- Born: 20 June 1961 (age 65) Sunderland, County Durham, England
- Education: University of Cambridge (BA); University of Durham (PhD);
- Awards: Fellow of the Royal Society (2013) Rayleigh Medal and Prize (2017)
- Scientific career
- Fields: Particle Physics Phenomenology;
- Workplaces: CERN; Fermilab;
- Thesis: Studies of high energy pp collisions
- Doctoral advisor: Alan Martin

= Nigel Glover =

British particle physicist

Edward William Nigel Glover (born 20 June 1961) is a British particle physicist. He is a professor of physics at the University of Durham. He graduated from Downing College, Cambridge, with a first in Natural Sciences, and went on to complete a doctorate at Hatfield College, Durham.

==Research==
Glover conducts research on the phenomenology of particle physics. His calculations based on quantum chromodynamics — the theory of the strong nuclear force — are relevant to measurements made at the Large Hadron Collider.

==Awards and honours==
Glover was elected a Fellow of the Royal Society (FRS) in 2013. His citation reads:
Nigel Glover has made pivotal research contributions to the understanding of data collected at all high-energy particle physics colliders.

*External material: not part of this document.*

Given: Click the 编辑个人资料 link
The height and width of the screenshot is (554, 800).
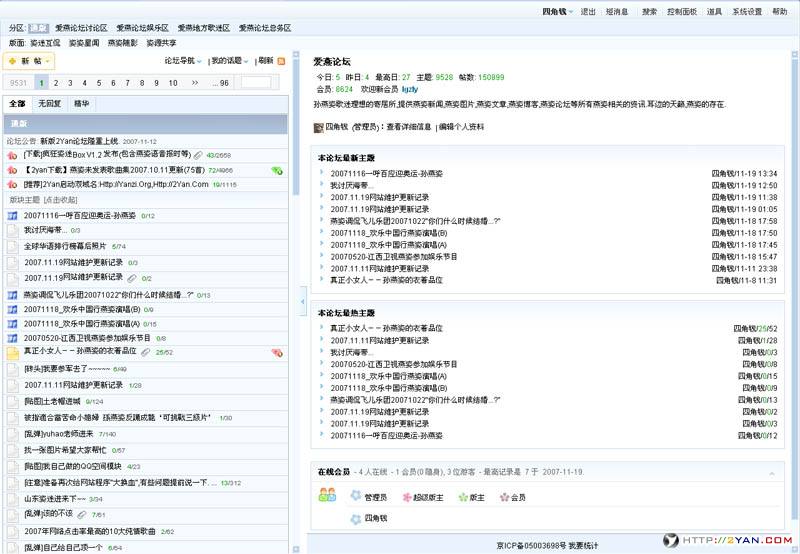Looking at the screenshot, I should click(462, 127).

His theoretical studies of weak boson, Higgs, and particularly jet production are used world-wide. He is especially distinguished for his contributions to the development and exploitation of the perturbative structure of Quantum Chromodynamics, which is vital for precision measurements at the LHC. Glover's numerous technical innovations include the use of helicities for QCD loop amplitudes, the elucidation of the infrared structure of one and two-loop processes, and pioneering work on the second-order perturbative corrections to scattering cross sections.

Glover was the 2017 recipient of the John William Strutt, Lord Rayleigh Medal and Prize of the Institute of Physics.

==Personal life==
Glover is married to Belgian mathematical physicist Anne Taormina.